Sa’dia Rehman works with themes such as isolation, shame, and hidden social boundaries. Her installations, sculptures, and works on paper explore subjects that are considered taboo such as sexuality, power hierarchies, and normative ideals around gender, depicted through formal strategies like repetition of motifs and patterns and accumulations of words. Rehman grew up in such a community where these taboos were hidden yet aggressively maintained. Rehman alters silhouettes and outlines of herself taken from childhood photographs to reveal childhood visions that exist within uncomfortable and isolated settings. She sees materials, methods, traditions, and history as elements that can be sampled from and combined to create new forms and new meanings. Rehman seeks out and researches the oddities of a place and time.

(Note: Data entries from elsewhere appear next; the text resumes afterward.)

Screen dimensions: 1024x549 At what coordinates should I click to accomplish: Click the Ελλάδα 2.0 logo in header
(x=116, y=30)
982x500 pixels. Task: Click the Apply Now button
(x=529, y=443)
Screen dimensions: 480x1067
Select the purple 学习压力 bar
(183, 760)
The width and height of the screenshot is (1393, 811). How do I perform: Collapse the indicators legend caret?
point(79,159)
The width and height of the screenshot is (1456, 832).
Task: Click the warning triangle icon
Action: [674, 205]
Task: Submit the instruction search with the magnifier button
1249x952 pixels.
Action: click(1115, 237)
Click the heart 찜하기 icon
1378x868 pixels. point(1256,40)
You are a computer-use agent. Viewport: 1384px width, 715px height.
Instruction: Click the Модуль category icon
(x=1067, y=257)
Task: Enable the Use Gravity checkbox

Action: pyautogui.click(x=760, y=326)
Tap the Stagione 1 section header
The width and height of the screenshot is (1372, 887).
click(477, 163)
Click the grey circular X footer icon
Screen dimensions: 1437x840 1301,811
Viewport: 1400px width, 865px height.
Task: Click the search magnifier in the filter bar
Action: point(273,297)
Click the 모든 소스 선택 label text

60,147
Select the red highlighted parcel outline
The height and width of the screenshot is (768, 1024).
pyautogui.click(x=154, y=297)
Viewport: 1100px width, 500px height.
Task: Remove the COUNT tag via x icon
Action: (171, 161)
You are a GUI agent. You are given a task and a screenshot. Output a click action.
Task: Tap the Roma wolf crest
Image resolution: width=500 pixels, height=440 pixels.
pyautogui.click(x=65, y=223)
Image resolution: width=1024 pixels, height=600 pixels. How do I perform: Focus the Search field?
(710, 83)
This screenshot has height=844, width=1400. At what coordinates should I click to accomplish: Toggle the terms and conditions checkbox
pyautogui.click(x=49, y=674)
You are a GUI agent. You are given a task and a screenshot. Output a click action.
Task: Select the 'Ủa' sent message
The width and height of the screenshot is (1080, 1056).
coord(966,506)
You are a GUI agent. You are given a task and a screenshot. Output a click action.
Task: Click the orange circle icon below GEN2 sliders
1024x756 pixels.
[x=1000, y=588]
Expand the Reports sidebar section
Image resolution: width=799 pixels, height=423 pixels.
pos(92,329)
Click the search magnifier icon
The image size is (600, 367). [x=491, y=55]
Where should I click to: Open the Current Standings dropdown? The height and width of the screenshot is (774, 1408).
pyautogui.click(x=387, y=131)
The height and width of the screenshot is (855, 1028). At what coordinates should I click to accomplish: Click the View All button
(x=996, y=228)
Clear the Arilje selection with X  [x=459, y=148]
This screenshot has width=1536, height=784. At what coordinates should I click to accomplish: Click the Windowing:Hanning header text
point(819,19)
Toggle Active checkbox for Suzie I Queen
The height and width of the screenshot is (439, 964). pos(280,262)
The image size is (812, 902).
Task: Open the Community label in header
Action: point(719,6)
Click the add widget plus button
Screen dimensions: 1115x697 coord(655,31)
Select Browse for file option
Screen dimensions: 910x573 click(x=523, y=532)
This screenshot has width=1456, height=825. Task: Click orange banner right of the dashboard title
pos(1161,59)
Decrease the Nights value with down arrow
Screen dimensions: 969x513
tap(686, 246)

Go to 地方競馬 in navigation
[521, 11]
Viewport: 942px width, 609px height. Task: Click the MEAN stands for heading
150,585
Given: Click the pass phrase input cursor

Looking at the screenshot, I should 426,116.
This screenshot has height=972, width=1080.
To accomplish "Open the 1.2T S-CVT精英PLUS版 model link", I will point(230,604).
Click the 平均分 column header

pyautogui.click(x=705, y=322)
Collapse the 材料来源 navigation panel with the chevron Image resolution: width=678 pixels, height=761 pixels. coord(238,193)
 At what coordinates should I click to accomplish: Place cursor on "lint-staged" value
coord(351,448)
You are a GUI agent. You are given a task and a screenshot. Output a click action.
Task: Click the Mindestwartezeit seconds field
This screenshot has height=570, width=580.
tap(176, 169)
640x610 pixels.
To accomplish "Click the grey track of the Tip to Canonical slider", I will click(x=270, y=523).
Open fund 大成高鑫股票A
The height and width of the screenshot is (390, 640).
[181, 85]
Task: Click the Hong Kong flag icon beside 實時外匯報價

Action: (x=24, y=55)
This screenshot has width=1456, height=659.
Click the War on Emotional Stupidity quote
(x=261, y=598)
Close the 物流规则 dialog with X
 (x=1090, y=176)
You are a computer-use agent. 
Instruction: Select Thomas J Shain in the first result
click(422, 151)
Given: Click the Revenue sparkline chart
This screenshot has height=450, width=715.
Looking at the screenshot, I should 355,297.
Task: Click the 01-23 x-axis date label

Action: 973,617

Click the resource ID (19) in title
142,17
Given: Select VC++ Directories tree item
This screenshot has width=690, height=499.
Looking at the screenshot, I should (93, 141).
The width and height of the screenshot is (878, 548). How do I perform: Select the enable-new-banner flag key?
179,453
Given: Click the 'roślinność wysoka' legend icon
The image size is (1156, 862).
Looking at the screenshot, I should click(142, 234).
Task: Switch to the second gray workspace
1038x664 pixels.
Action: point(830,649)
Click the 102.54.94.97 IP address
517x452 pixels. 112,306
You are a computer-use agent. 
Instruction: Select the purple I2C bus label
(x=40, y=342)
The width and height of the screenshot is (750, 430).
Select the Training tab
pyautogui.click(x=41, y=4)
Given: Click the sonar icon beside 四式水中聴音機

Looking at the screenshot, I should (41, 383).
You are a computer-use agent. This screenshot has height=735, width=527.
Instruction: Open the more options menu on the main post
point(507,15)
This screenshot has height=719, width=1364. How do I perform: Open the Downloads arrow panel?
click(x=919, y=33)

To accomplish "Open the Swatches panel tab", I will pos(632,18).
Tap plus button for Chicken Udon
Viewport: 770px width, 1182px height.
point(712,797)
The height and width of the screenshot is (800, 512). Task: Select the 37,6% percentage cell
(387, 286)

© 2013 Sa’dia Rehman | Eat flesh fresh and tender
Ink, graphite, watercolor on paper | 5 x 45 inches


Sa’dia Rehman (b. Queens, NY) has shared her work internationally and nationally at venues such as the Taubman Museum (2013), Queens Museum of Art (2012), Jersey City Museum (2010), Grey Noise Gallery (2008), and Exit Art (2007). Rehman was selected to participate in the Lower Manhattan Cultural Council’s Artists Summer Institute (2011) and residencies at the Bronx Museum of Art (2008) and National Gallery of Art, Islamabad, Pakistan (2006). Her work has been featured in publications such as ColorLines, the New York Times, Harper’s, and Art Papers. She is the director of +91 Foundation, the first nonprofit to provide a platform for highlighting contemporary art practice from South Asia and its diasporic communities in the public domain. Her work will be featured in an upcoming two-person show at Twelve Gates Gallery, Philadelphia, PA opening in May 2014.